De protomedici vervulden een sleutelrol bij de instelling van gezondheidsbeleid in de Nieuwe wereld naar Spaanse maatstaven. Hiertoe was het Tribunal del Protomedicato belast, dat in 1477 was opgericht. Felipe II voerde in 1588 en 1593 belangrijke hervormingen van dit hof door, wat leidde tot de vorming van een nieuw Tribunal del Protomedicato en la Nueva España.
Aanvankelijk zag het Tribunal in de eerste plaats toe op de deskundigheid van beoefenaren van het vak, vervolgde het charlatans en deelde het boetes uit aan degenen die niet geautoriseerd waren het beroep van natuurkundige, chirurg, apotheker of kruidkundige uit te oefenen.
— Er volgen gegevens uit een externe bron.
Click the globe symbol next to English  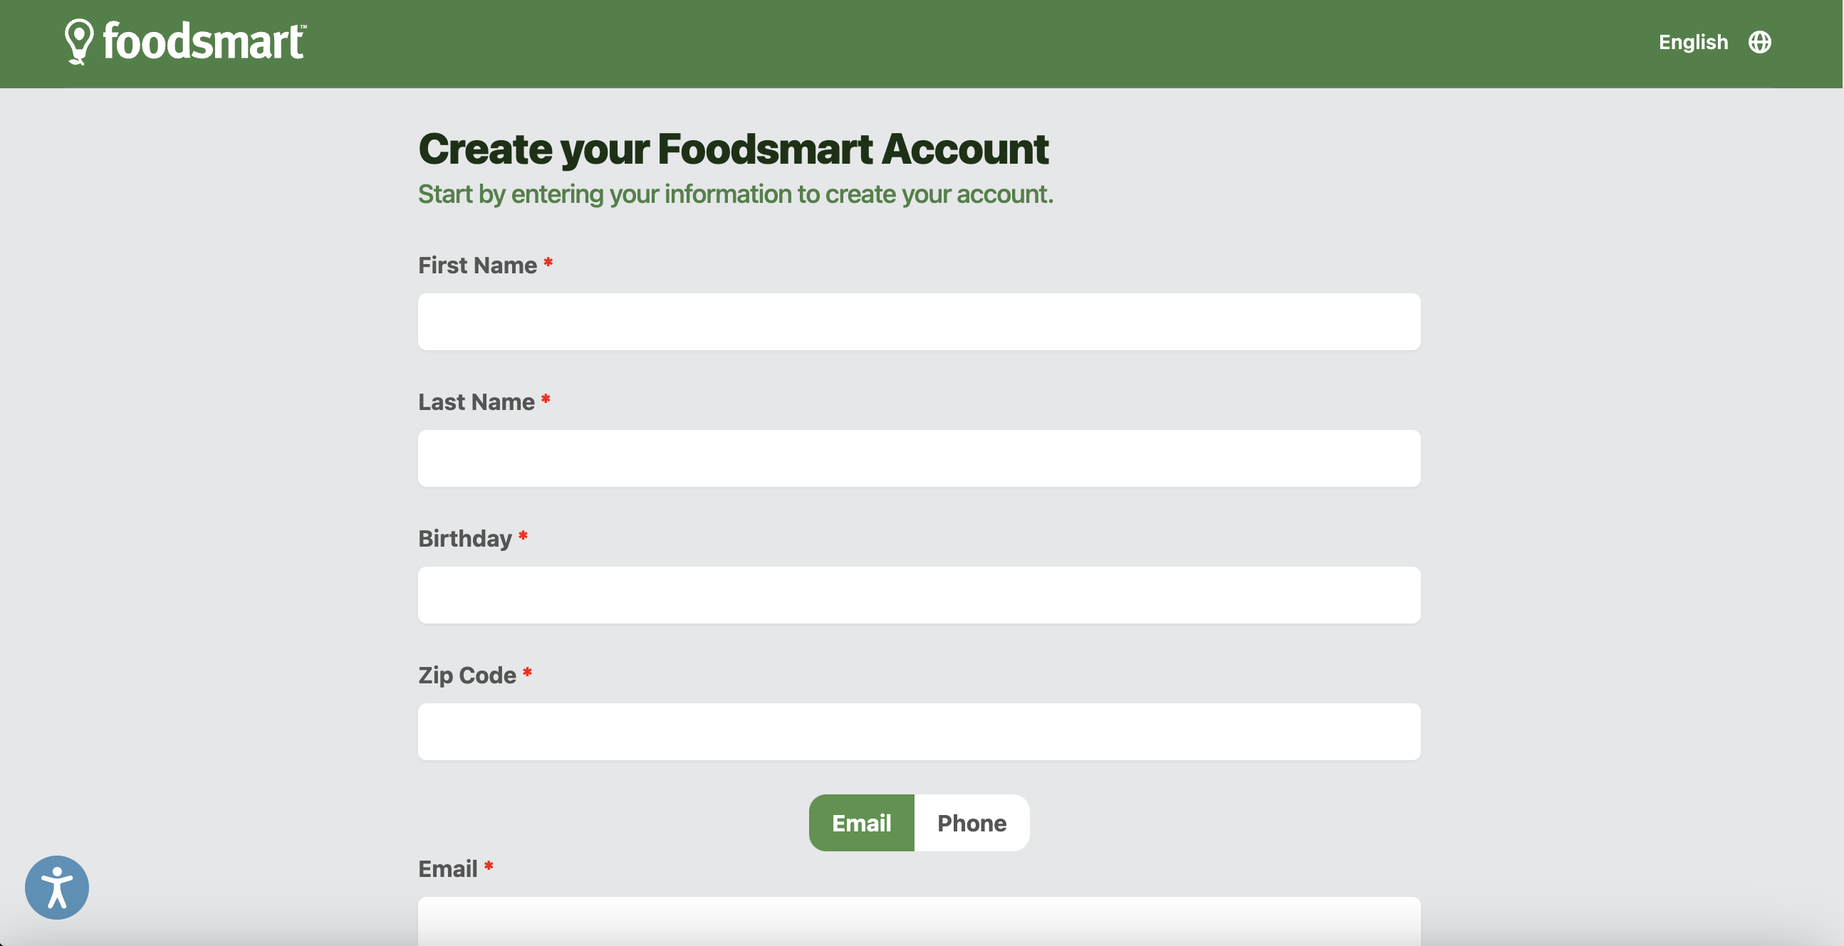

Een heel breed spectrum dus.
Pas toen de Spanjaarden hun nieuwe instituten in de Nieuwe wereld gevestigd hadden, verschenen de protomedici ten tonele, die toezagen op de vormgeving van de medische infrastructuur vanuiut Mexico stad, de hoofdstad van het onderkoninkrijk Novohispana.
Veel protomedici die de oversteek maakten, hielden zich (ook) bezig met de medische botanie. Zoals Francisco Hernández de Toledo, die in Spanje bekend was geworden van zijn Castilliaanse vertaling van de Naturalis Historia van Pinius de Oudere. Hij voerde tussen 1571 en 1577 diverse expedities uit, waarbij zo'n drieduizend Mexicaanse planten documenteerde. Daarvoor werd hij vergezeld door een team schilders. De resultaten van zijn werk werden aanvankelijk niet gepubliceerd, maar na zijn overlijden in 1587 is zijn uitputtend werk in 1615 en 1651 toch gepubliceerd. De laatste, Nova plantarum geheten, is in Rome uitgebracht.